Mustafa Halif

Ankara'nın yeni hastalığı

27 Şubat 2015 Cuma

2006 yılı. AKP iktidarının ilk yılları yani. Çok genç yaşında ekonomiden sorumlu bakan yapıldığı için ‘Bebecan’ diye anılan Ali Babacan’ın rüştünü ispat ettiği, piyasalara güven vermeye başladığı dönem. Babacan bir grup gazeteciyle İstanbul’da buluşuyor. O günler biraz sıkıntılı. Çünkü kritik bir pozisyona atama yapılmış, ancak dönemin Cumhurbaşkanı Ahmet Necdet Sezer, o ismi veto etmişti. O isim Babacan’ın Ankara Çıkrıkçılar Yokuşu ve TED Koleji’nden arkadaşı Erdem Başçı idi. Başçı bir önceki başkan Süreyya Serdengeçti’nin ardından 2003’te geldiği Merkez Bankası Başkan Yardımcılığı görevinden başkanlığa getirilmek istenmiş ancak veto yemişti.
İşte o buluşmada ve sonrasında ekonomi yönetimine yakın kaynaklar, “Başçı’nın liyakatında sorun yok, problem eşinin türbanlı olmasında” bilgisini vermişlerdi. Gerçi o olmayınca yerine atanan ismin Durmuş Yılmaz’ın da eşi türbanlıydı. Yine de Sezer’in vetosu hem Babacan’ı, hem Başçı’yı çok üzecekti.
Tarihler Nisan 2011’i gösteriyordu. AKP “güçlü döneminde” ve Köşk’te Abdullah Gül vardı. 5 yıl sonra Erdem Başçı Merkez Bankası’nın başına gelecekti. Babacan ve Başçı için mutlu günlerdi ancak bu mutluluk kısa sürdü. Başta Erdoğan, Babacan ve Maliye Bakanı Mehmet Şimşek hariç diğer bakanlar Başçı’ya sık sık “faizleri indirme” yolunda baskı yapıyordu. Başçı 30 Mart seçimleri öncesinde olduğu gibi kısmen bu isteğe boyun da eğdi. Ancak ne kadar indirse yaranamadı. Her geçen gün doz arttı. 24 Şubat öncesi Erdoğan iyi bir indirim için ‘talimat’ verdi ancak o tarihte Başçı indirimi 25 baz puanla sınırlı tuttu.

**Sağlanan veriler:**

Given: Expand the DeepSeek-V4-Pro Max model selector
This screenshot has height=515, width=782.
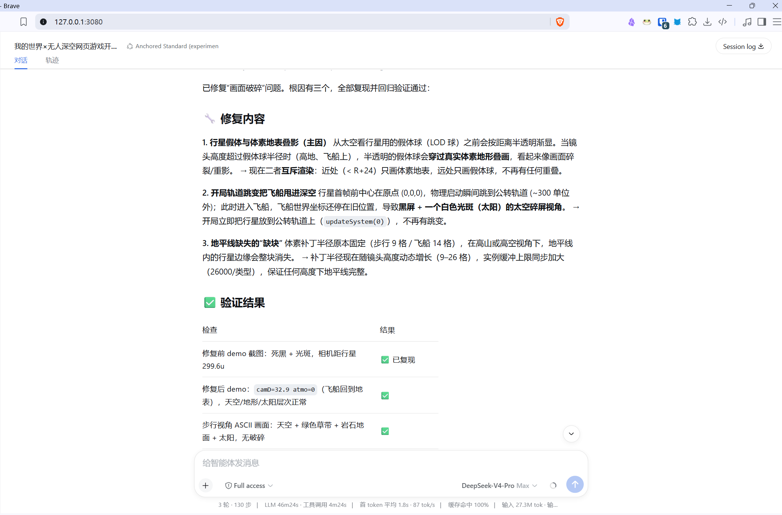Looking at the screenshot, I should pyautogui.click(x=499, y=485).
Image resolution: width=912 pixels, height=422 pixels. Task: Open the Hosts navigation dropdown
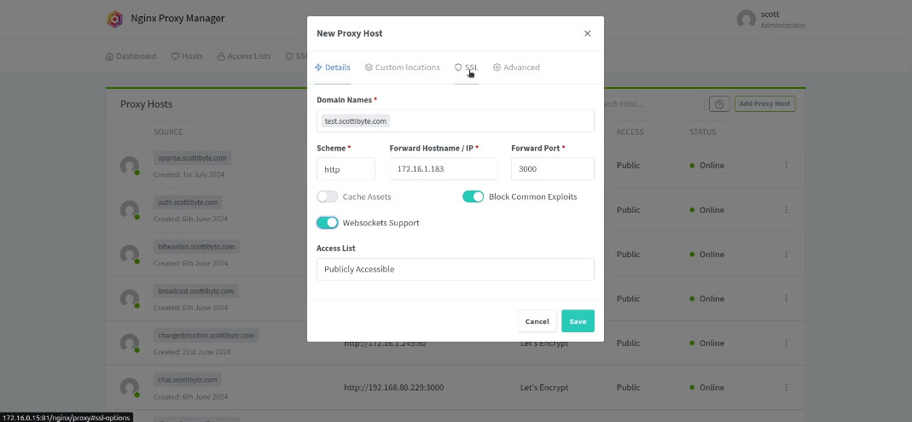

**Görev A:**
Sayfa alıntısına göre şu soruları yanıtlayın:
(i) Sezer'in vetosundan sonra Başçı'nın yerine kim atandı?
(ii) Erdem Başçı Merkez Bankası'nın başına hangi tarihte geldi?
(iii) 24 Şubat'ta Başçı indirimi kaç baz puanla sınırlı tuttu?
**Görev B:** Lütfen Erdem Başçı ve Merkez Bankası üzerine olan yazının devamını, son cümlesinden sonrasıyla verin.

**Yanıt A:**
(i) Durmuş Yılmaz
(ii) Nisan 2011
(iii) 25 baz puan

**Yanıt B:**
Ve Erdoğan’ın önceki gün doğrudan Merkez Bankası Başkanı’nı hedef alan çok ağır cümleleri geldi:
“Bir dönem Türkiye’de istikrar ve güven ortamı, bildiriyle, muhtırayla, darbeyle tehdit edilirdi. Bu yollar kapanınca yeni yollar buldular. Çok açık konuşuyorum. Böyle kalkıp ‘Merkez Bankası’nın başındaki kişi iyidir, hoştur vesaire’; ben iyiliğe, hoşluğa yaptıklarıyla bakarım, kendi fiziğiyle bakmam. Ne yapıyorsun, netice ne? Ben buna bakarım, uygulamaya bakarım.”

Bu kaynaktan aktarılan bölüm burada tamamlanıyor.